I'm still mildly on FB to keep up with older friends and fam and events, and a few groups where I learn things generally from older folks (trust me, the old woodcarving guys aren't usually on tiktok). And let's just say I'm... very obviously not a Christian over there - not rude, not attacking, just happily on my own path. And there was this lady, who apparently had known me when I was 5 or so and had somehow stuck around. She had recently taken it upon herself to evangelize and 'bring me back' by repeatedly bringing up me loving Jesus at 5, and talking about God at me, and I am loved by him and etc etc don't you still talk to him, Pasta? Maybe that's why I remember you talking to him when you were little, so he can reach you through me, aren't you afraid Pasta that he's reaching for you and you'll miss it, etc etc.
Now I was raised strongly christian. The whole shebang. Christian elementary school, church every Sunday, youth groups on Wednesday, radio set to a christian station, etc. I'd heard these lines, believed those lines, said those lines for a long time. And even though my family was chill (one reason I wound up feeling supported enough to leave the church as an adult), I'm still unpacking a lot of that trauma. And one bit is my inability to set boundaries. Girls and women must always be polite, kind, and nice no matter what. Respect your elders when they speak. You are to be the sacred little vessel of the light and always be ready and willing to explain and advocate your beliefs even if someone's being mean, don't walk away. If someone asks you to help with something you don't want to do, you do it anyway, because your happiness and comfort doesn't matter, you are meant to serve.

Written problem –
Please extend the post about the woman on Facebook who tried to bring the writer back to Christianity, picking up right after its last sentence.

Source excerpt –
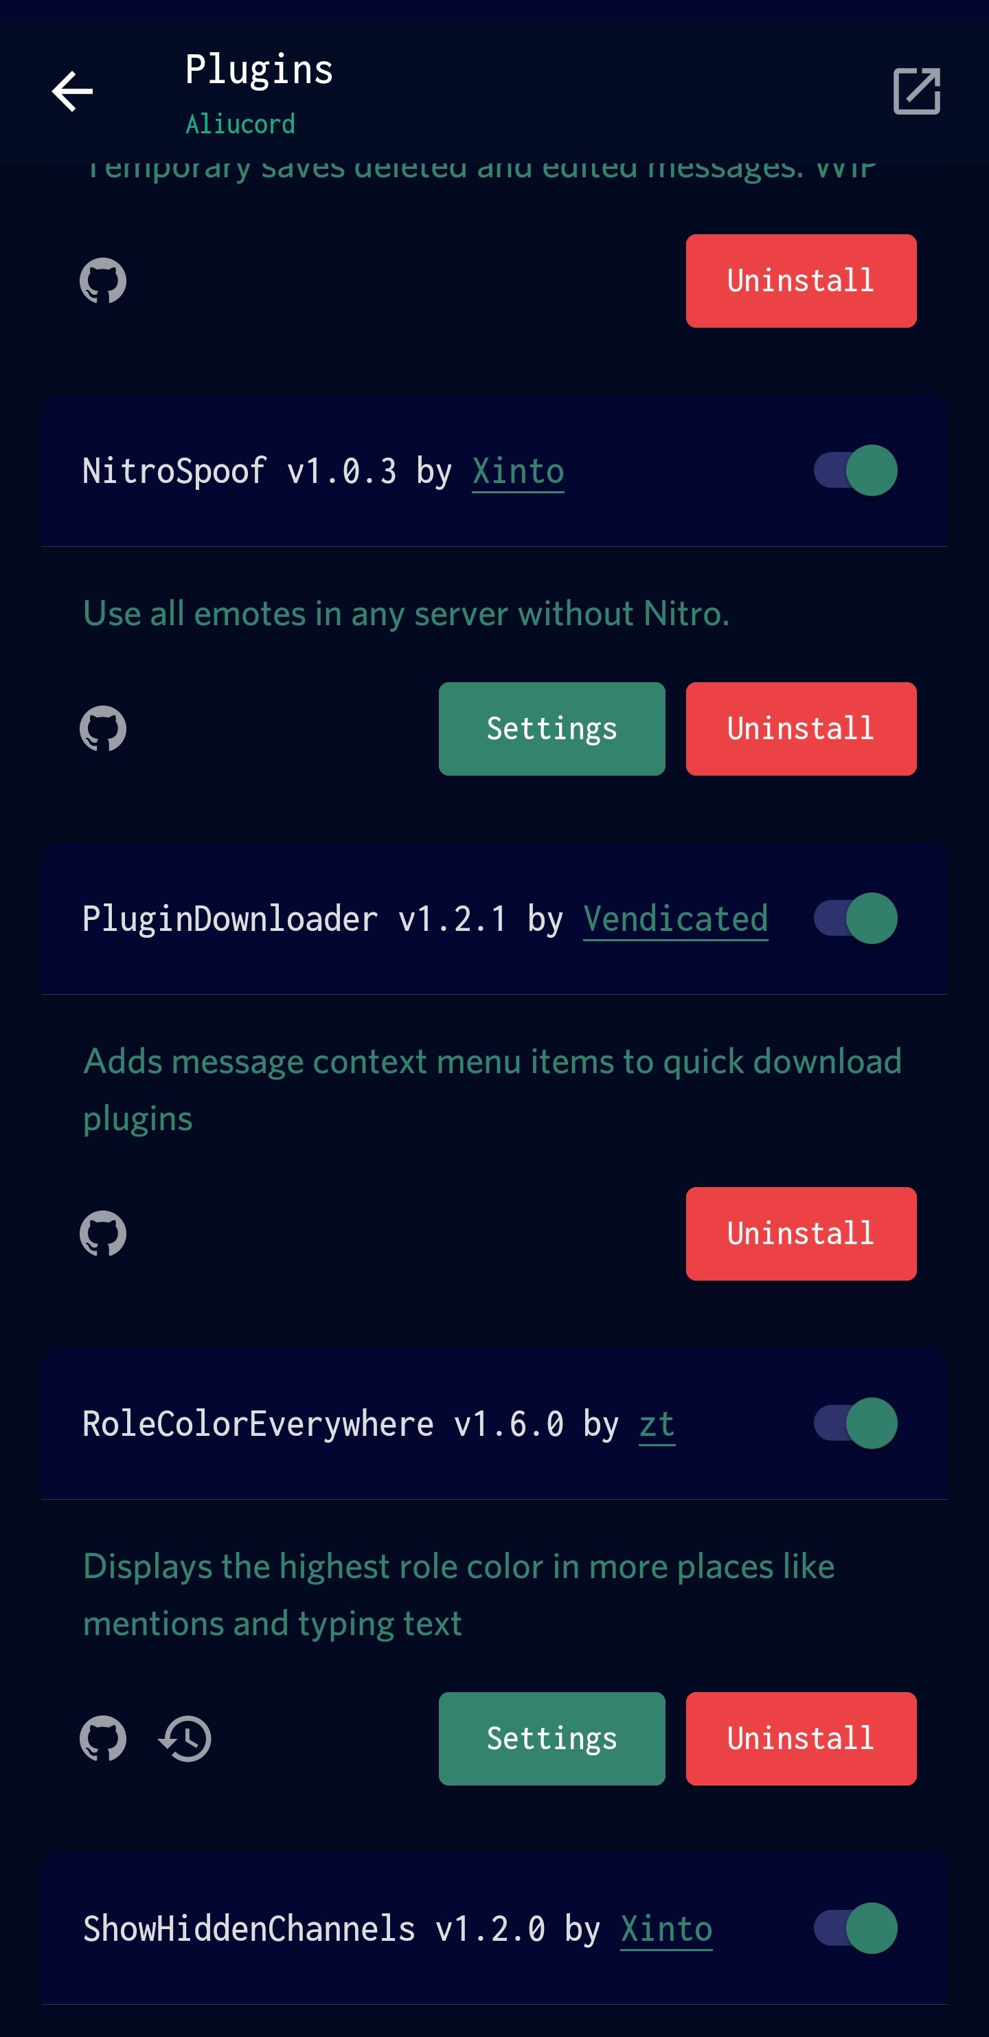The width and height of the screenshot is (989, 2037).
Task: Open GitHub page for RoleColorEverywhere plugin
Action: [x=103, y=1739]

The answer –
I mentioned this while chatting with a group of friends the other night - I told them about this woman who'd been targeting me, and the bad memories it brought up and the ensuing anxiety attack when a bunch of things stacked a few weeks ago. And one of my friends turned and looked at me and gently said, 'why haven't you unfriended her?'
And I... paused at that. Why? Why hadn't I? Because this woman didn't 'intend' to be mean? Because I wanted to try to 'represent' something? Because I used to know her? Because I was afraid to be judged as rude? Because... my comfort and happiness didn't matter? Why on earth hadn't I?
Because... my comfort and happiness does matter. And I was being disrespected. It doesn't matter if I'm seen as rude. I'm allowed to say, 'no, you don't get to treat me like that.'
I... am allowed to cut someone off, even if they find that mean.
Even if they knew me when I was little.
Even if they have positive intent.
I don't have to give those people access to me if they're hurting me and trying to scare me.
And so I got home, and I rolled through that old list, and I culled it. Out went the people who I got a sick feeling thinking about. Out went the people who'd never really respected me. Out went the people who saw me as a trophy they could win by 'bringing me back'.
I said no to all of that.
I can say no.
And I know that seems small. But it feels like a giant leap for me.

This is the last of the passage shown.